Role of ceramide as a lipid mediator of 1 alpha,25-dihydroxyvitamin D3-induced HL-60 cell differentiation.

The treatment of HL-60 myelocytic leukemia cells with 1 alpha,25-dihydroxyvitamin D3 (1,25-(OH)2D3) resulted in the activation of a neutral sphingomyelinase and in sphingomyelin turnover (Okazaki, T., Bell, R., and Hannun, Y. (1989) J. Biol. Chem. 264, 19076-19080). In this paper, the effects of 1,25-(OH)2D3 on the product of sphingomyelin hydrolysis, ceramide, and the possible function of ceramide as a lipid mediator of the effects of 1,25-(OH)2D3 on HL-60 cell differentiation were investigated.

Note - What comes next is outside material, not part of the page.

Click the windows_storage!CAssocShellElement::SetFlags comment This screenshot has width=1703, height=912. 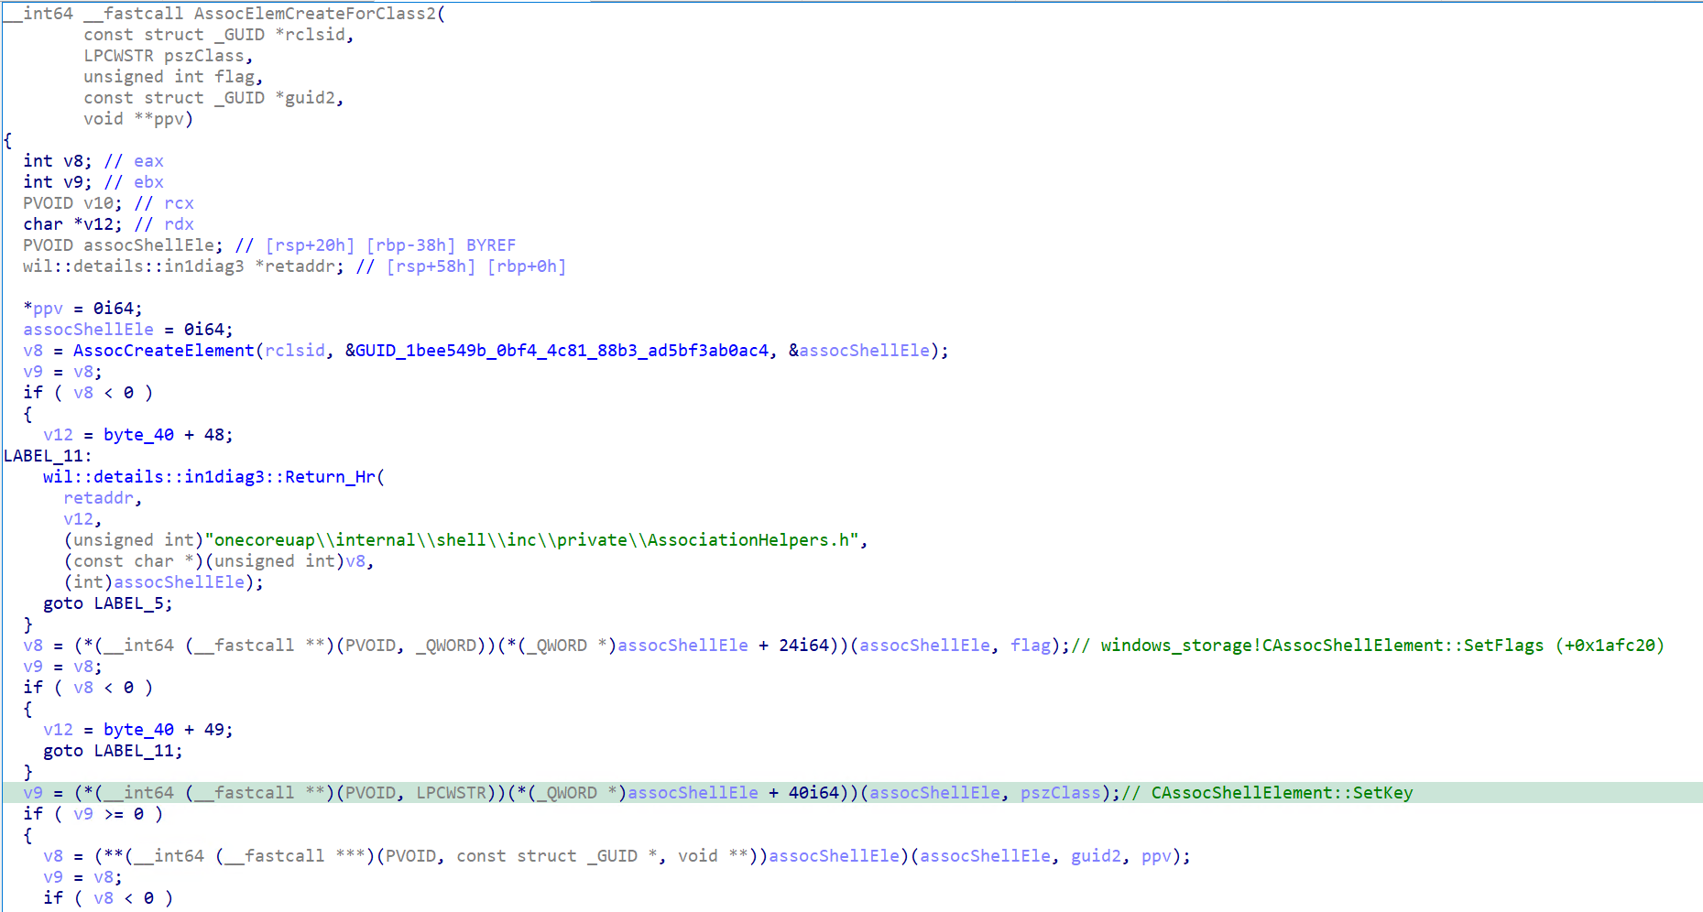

Treatment of HL-60 cells with 1,25-(OH)2D3 resulted in a time- and dose-dependent increase in ceramide mass levels. Ceramide levels peaked at 2 h following treatment of HL-60 cells with 100 nM 1,25-(OH)2D3 with an increase of 41% over base line. The mass of generated ceramide (13 +/- 2 pmol/nmol of phospholipid) agreed with the mass of hydrolyzed sphingomyelin (17 +/- 4 pmol/nmol of phospholipid). Cell-permeable ceramides with shorter N-acyl chains induced HL-60 cell differentiation at subthreshold concentrations of 1,25-(OH)2D3. Higher concentrations of cell-permeable ceramides potently induced HL-60 cell differentiation independent of 1,25-(OH)2D3. A 2-h exposure of HL-60 cells to N-acetyl-sphingosine was sufficient to cause differentiation. Morphologically, N-acetylsphingosine caused a similar monocytic differentiation of HL-60 cells as did 1,25-(OH)2D3. Exogenous ceramide was further metabolized to sphingomyelin and other sphingolipids, but no conversion to sphingosine was detected. Moreover, sphingosine and its analogs failed to affect monocytic differentiation of HL-60 cells in response to subthreshold 1,25-(OH)2D3, indicating that the effect of ceramide was independent of sphingosine generation. These studies demonstrate that ceramide is a lipid mediator that may transduce the action of 1,25-(OH)2D3 on HL-60 cell differentiation.